Andhra Pradesh is rolling out a statewide artificial intelligence initiative that officials say will make it the first state in India to fully integrate AI into its tourism experience.
Tourism Minister Kandula Durgesh oversaw the signing of a three-year strategic agreement between the Andhra Pradesh Tourism Development Corporation (APTDC) and travel-tech company Xplorer to deploy the new NiVU AI platform across the state’s tourist destinations, calling it part of the state’s broader Swarna Andhra Vision-2047.
How It Works
The concept is refreshingly simple for visitors. Tourists will be able to access information about heritage sites, forts, beaches and caves by simply scanning a QR code, which enables AI-powered conversations in more than 130 languages through voice or text — with no app download required.

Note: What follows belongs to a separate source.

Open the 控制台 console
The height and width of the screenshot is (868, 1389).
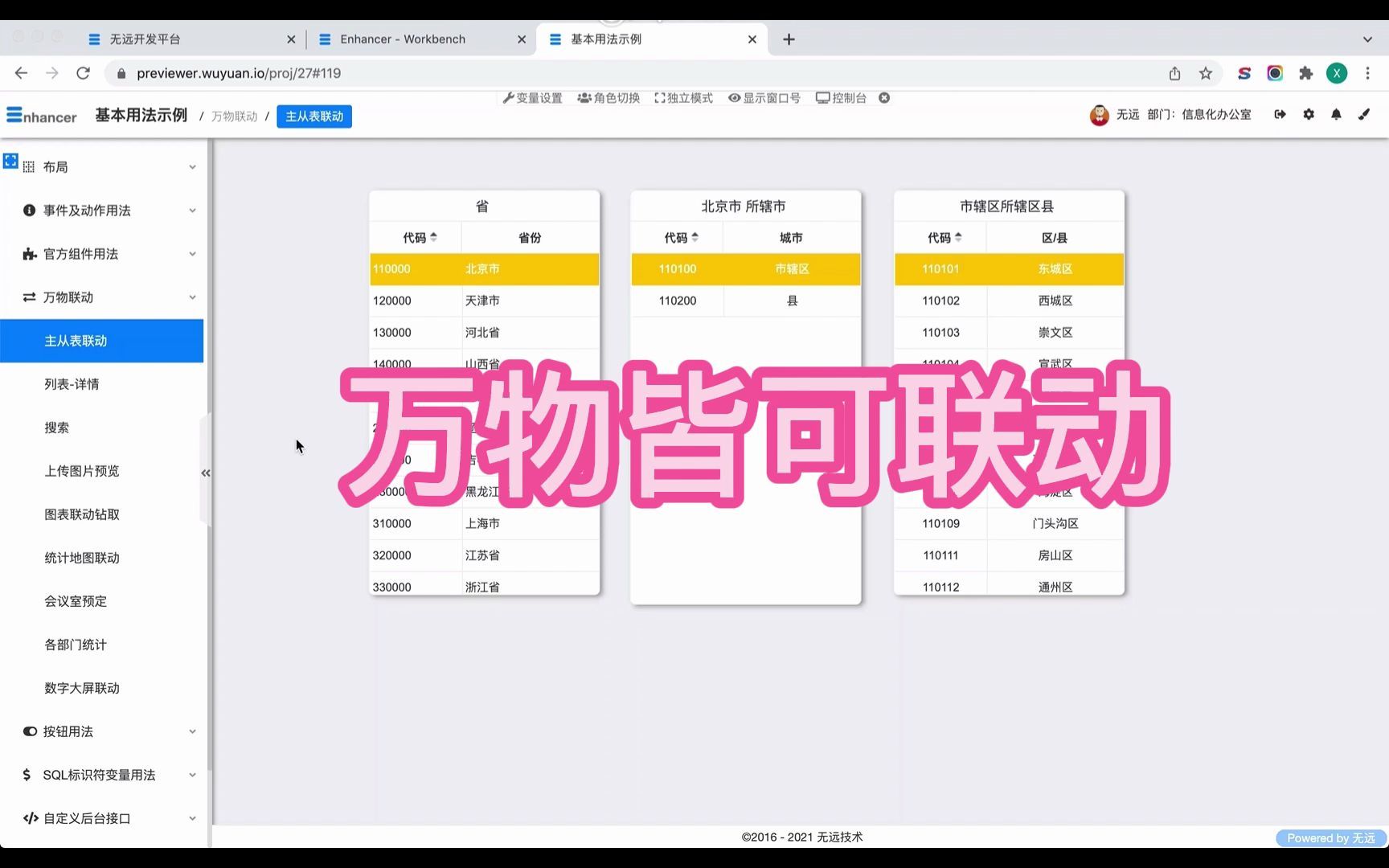(842, 97)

That means a traveler from Japan, France, or Tamil Nadu could theoretically get a spoken, conversational explanation of a 15th-century fort’s history in their own language, just by pointing their phone at a code.
The service will be completely free, and is designed to give visitors destination information in whichever language they’re most comfortable with.

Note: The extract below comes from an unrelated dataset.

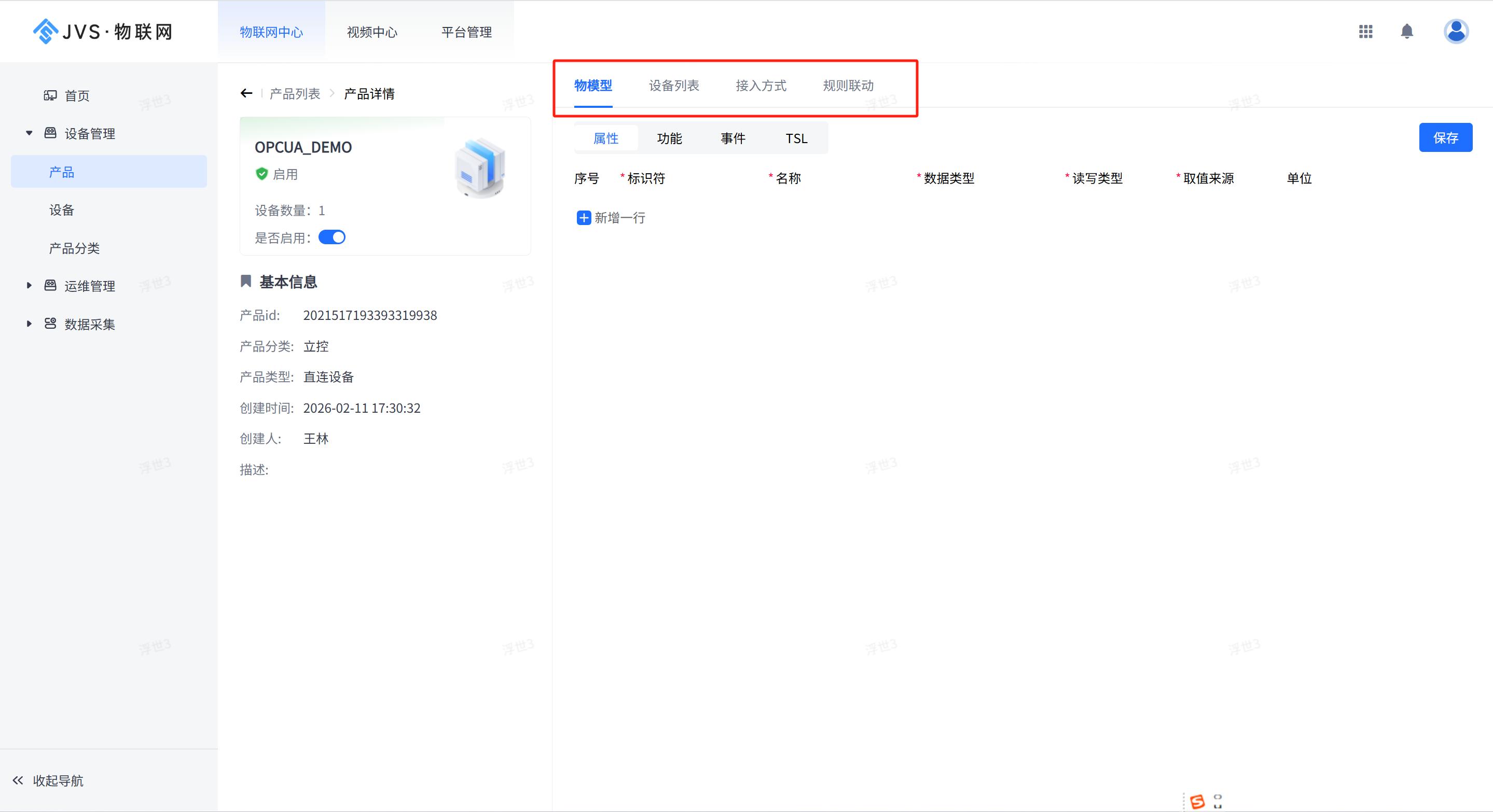The image size is (1493, 812).
Task: Open the apps grid icon
Action: (1365, 31)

A Pilot That’s Already Working
This isn’t a purely theoretical rollout. The platform has already been tested at Mangalagiri, and according to the pilot at the Mangalagiri temple complex, hundreds of devotees have already been using the AI system daily to learn about the site’s history, rituals, and traditions in their native languages.

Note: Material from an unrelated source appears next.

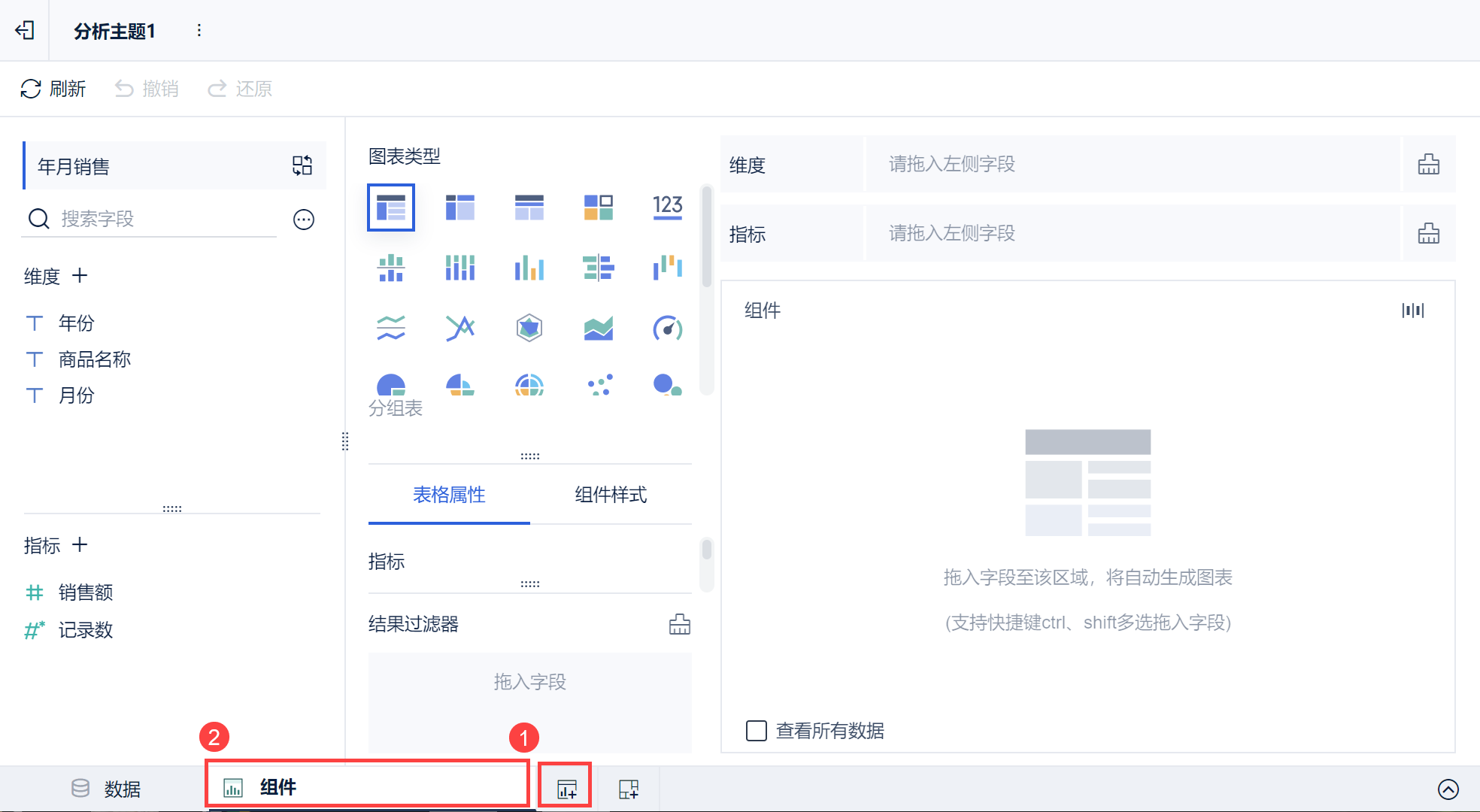Screen dimensions: 1480x812
Task: Select the scatter plot chart type
Action: [x=599, y=385]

Durgesh said he personally put the system through its paces, testing the NiVU AI platform in Telugu, and came away satisfied that its responses were both accurate and respectful.
Scale of the Rollout
The expansion plan is ambitious. The platform will initially launch at 30 major tourist destinations in the first year, before expanding across Andhra Pradesh within three years, eventually reaching more than 100 tourist destinations across the state.
Officials are also eyeing the technology’s potential for handling India’s massive pilgrimage crowds — the initiative is expected to enhance visitor experiences during major events such as the Godavari Pushkaralu.
Beyond the visitor-facing convenience, the government sees the platform as a way to generate valuable tourism analytics that can shape future planning and destination management.
Why It Matters
If it delivers on scale what the pilot has shown at Mangalagiri, Andhra Pradesh could position itself as a testing ground for AI-driven public infrastructure well beyond tourism — a template other Indian states, and perhaps other countries, may look to replicate.
Whether “India’s first AI-powered tourism state” translates into a meaningfully better experience for the millions of pilgrims and tourists who visit the state each year will depend on how smoothly the technology scales beyond a single successful pilot site.